Hadoop Basics I: Working with Sequence Files

In this new series of posts, we will explore basic techniques on how to query structured data. Querying means filtering, projecting, aggregating, sorting and joining data. We will view different methods of querying on different Hadoop frameworks (MapReduce, Hive, Spark, etc …).

Sequence Files CompressionThis first part will briefly introduce the dataset which will be used throughout this series, and then present the Sequence File data format. We will see how to write and read Sequence Files with a few code snippets, and benchmark the different compression types to choose the best one.
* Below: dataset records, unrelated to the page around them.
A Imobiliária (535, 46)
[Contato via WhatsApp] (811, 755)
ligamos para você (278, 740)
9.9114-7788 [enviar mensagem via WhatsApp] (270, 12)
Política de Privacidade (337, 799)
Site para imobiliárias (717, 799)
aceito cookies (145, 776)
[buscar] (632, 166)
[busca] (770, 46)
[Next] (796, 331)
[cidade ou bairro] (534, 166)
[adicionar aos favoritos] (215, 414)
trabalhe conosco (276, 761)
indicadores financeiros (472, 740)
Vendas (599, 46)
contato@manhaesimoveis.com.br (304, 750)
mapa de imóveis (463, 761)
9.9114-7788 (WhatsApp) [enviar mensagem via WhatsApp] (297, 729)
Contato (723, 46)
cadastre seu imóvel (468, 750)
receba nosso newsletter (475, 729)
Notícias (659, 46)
We will format our dataset in a Sequence File, for later use in various frameworks in my following posts.

Contents

The Cluster

I will use my own mini cluster for running jobs and benchmarking stuff. You may find details on my 5-node home-made cluster in another series of posts, starting here.
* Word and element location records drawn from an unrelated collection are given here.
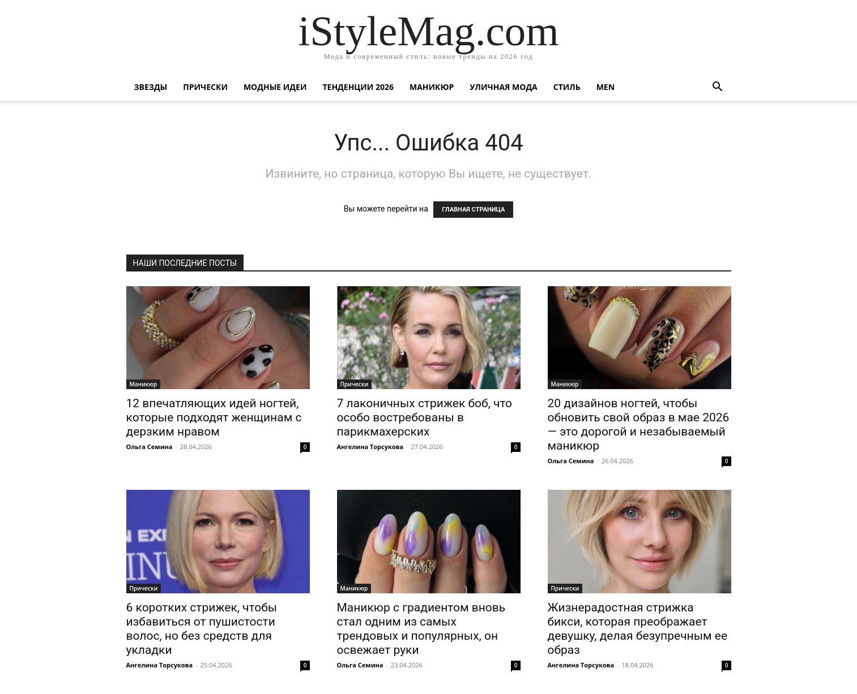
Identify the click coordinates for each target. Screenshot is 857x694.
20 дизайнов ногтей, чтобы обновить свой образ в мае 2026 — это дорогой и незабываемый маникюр (639, 424)
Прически (205, 86)
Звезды (151, 86)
However, I have decided to use 1 GB of memory for MapReduce containers (mappers and reducers) instead of 512 MB during this series of tutorials. Since my micro-computers only have 2 GB of RAM, this results in a maximum of 2 containers running at the same time on each of my 4 slave nodes.

The Dataset

The dataset we will use in this series of tutorials is from the “DonorsChoose” organization, which provides a platform for donating money to school projects.

Their school projects and donations database is open for downloads as separate CSV files for each table. The files and detailed explanations can be found here on their website : http://data.donorschoose.org/open-data/overview/.

In this post we will simply use the “donations” table data, which contains 5 million donation entries (rows). The original CSV’s uncompressed file size is about 1.6 GB.

You may view a sample that I made of the first 10 lines of the “donations” data here.

Sequence Files

Instead of working directly with the CSV dataset files for our MapReduce operations, we will create a Sequence File containing all of the data that we want.

Introduction

A Sequence File is a file containing a sequence of binary Key/Value records, where both Key and Value are serialized objects. These objects can be anything extending Hadoop’s Writable interface. So they can be simple objects like strings or integers, but they can also be a custom-made object with many attributes.

Using Sequence Files instead of CSV or other text files has the following advantages :

  • Read structured objects directly from the file, instead of splitting and mapping each value of a CSV line each time.
  • Transparent and splittable compression natively supported in Hadoop. No extra code or steps to do if you want to work with compressed Sequence Files.

On the other hand, there is an overhead for coding the necessary java classes and generating the Sequence File itself.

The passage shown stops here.